# 30-30...........DO YOU LIKE IT????



## varminthuntr (Jan 5, 2007)

opinions????????


----------



## BigDDL (Sep 29, 2004)

What do you plan to use it for? I've used a 30-30 on deer out to about 175 yards with good results. I wouldn't plan to use it on anything bigger or farther. However I do know of a 400lb black bear that was dropped with one shot from a 30-30, but I wouldn't recommend trying that on a regular basis....


----------



## caribukiller (Oct 30, 2006)

ya i do


----------



## Hatchie Dawg (Mar 22, 2003)

Great cartridge made for great rifles. I love my 336.


----------



## canadianmoose (Jul 30, 2006)

love it great caliber. if used right it will take down bigger game but wouldnt make far shots with it. i know of many a moose that has fallen to the 30-30


----------



## Sin man (Jul 25, 2006)

i have an old 94 in 30-30 and its a pretty neat little gun. great for bushy areas and light so its easy to carry.


----------



## Chesador (Aug 15, 2003)

The old thurty-thurty will drop a whitetail out to 100 yards or more. This is plenty of range in the Eastern forests. For the North Dakota plains I'd pick a faster cartridge with a spitzer bullet for better retained velocity.

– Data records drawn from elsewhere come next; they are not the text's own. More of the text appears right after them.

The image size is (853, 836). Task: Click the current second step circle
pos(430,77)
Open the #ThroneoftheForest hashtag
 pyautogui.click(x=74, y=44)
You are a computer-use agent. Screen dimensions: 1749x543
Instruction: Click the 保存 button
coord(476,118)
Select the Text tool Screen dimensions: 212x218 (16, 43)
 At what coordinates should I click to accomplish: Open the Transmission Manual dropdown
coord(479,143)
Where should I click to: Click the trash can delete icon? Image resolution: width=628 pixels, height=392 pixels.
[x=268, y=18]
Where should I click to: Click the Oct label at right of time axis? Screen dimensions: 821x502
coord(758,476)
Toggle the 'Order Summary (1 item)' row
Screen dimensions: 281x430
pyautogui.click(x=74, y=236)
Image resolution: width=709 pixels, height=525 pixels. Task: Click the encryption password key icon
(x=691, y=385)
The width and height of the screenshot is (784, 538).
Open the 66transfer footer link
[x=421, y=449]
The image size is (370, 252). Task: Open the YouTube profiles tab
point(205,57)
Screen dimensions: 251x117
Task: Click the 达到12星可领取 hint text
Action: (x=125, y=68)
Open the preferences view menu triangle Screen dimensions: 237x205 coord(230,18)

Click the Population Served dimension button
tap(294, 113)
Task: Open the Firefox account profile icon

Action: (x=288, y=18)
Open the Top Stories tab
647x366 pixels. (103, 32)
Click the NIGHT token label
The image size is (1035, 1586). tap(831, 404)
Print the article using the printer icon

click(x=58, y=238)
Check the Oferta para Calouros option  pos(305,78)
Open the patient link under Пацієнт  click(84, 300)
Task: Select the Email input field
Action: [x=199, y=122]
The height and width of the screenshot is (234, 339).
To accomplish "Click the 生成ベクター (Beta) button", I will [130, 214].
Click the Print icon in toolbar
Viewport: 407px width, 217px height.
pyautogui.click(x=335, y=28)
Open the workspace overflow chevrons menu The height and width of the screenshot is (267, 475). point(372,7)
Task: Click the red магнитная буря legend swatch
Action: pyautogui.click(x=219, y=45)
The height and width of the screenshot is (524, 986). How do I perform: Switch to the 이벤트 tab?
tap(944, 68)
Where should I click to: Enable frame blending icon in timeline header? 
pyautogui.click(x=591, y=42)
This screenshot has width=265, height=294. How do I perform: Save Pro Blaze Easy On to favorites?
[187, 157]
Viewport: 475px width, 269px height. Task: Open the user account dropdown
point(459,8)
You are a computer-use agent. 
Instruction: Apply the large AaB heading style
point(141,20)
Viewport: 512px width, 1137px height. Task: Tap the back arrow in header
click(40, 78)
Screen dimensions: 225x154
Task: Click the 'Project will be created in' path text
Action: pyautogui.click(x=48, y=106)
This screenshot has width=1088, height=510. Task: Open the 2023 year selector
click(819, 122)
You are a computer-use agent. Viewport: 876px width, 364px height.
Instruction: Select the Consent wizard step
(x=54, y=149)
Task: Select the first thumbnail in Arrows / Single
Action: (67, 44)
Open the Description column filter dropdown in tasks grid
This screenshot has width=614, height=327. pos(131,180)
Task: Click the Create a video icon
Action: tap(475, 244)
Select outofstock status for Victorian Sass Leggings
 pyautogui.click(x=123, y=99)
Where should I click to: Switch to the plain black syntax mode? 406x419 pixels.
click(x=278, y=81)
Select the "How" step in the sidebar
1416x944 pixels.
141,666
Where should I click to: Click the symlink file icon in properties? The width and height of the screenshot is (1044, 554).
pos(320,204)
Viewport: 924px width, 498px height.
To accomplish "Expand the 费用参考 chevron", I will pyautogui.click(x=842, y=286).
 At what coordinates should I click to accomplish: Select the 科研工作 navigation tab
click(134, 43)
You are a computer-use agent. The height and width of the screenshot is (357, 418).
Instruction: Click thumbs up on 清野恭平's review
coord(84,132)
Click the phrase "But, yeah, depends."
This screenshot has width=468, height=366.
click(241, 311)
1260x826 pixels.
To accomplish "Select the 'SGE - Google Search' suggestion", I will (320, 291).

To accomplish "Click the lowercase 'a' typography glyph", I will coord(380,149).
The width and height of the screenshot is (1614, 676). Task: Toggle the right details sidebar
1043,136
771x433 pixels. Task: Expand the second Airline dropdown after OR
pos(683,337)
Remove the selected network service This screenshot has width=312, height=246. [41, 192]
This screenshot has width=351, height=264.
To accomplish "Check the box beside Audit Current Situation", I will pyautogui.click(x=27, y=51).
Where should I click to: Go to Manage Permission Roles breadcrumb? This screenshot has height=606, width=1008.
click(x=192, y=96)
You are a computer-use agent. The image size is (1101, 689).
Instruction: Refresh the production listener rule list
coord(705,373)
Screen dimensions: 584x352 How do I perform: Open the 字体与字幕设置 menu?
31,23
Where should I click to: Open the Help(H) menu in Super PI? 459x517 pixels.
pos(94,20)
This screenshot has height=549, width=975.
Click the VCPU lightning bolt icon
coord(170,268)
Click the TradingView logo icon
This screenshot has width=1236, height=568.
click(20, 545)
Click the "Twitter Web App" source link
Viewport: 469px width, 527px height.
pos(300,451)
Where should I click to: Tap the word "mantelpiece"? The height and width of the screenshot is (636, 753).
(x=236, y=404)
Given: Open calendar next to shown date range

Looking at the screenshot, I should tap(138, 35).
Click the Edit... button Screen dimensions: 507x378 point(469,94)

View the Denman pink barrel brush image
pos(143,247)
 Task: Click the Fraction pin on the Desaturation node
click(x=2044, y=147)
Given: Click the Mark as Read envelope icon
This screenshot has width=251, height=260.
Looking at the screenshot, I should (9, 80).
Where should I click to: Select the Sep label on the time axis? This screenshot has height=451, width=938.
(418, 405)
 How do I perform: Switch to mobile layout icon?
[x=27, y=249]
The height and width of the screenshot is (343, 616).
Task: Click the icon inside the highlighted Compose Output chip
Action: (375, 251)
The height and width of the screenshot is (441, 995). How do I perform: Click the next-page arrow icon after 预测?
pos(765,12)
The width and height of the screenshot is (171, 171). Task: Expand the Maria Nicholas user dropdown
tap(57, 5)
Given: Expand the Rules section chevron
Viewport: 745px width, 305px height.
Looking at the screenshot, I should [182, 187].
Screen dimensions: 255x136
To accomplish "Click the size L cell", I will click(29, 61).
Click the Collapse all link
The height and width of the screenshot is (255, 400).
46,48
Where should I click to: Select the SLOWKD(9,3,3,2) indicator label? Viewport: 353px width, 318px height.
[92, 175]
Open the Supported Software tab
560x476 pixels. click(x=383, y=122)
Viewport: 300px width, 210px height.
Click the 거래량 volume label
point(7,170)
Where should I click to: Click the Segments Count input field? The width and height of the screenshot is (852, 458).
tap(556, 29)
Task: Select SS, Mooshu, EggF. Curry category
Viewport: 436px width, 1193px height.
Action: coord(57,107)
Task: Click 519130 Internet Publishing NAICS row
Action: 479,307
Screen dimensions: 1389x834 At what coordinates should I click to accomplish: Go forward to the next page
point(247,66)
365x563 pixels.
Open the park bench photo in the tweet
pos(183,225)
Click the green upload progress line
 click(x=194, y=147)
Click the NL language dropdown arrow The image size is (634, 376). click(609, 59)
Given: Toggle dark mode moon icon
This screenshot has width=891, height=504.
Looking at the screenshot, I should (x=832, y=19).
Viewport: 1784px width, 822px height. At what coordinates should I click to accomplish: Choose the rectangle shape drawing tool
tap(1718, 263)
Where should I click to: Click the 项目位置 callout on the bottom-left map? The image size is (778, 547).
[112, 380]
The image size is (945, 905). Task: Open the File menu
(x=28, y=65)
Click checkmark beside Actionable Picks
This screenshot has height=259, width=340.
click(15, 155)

That said while pheasant hunting in ND this year I jumped a couple of very nice bucks at less than 10 yards in the tall grass where a fast handling lever action such as a Winchester 94 or Marlin would have been perfect as the buck bounded up and over the brush. If I'd been buck hunting I would have had maybe three or four half second opportunities to place a killing shot in a buck as he bounded up and over obstacles suddeningly comming into and out of view as he increased the distance between him and me.


----------



## couchtr26 (Jan 16, 2007)

Love the 30-30. I've always loved my Marlin 336. On the game, actually polar bears have gone down with it. It is all about shot placement but if you aren't out there working on it every day like an Inuit I wouldn't advise it for that purpose. Anyway, I think it will take most anything I'm after on the average day.


----------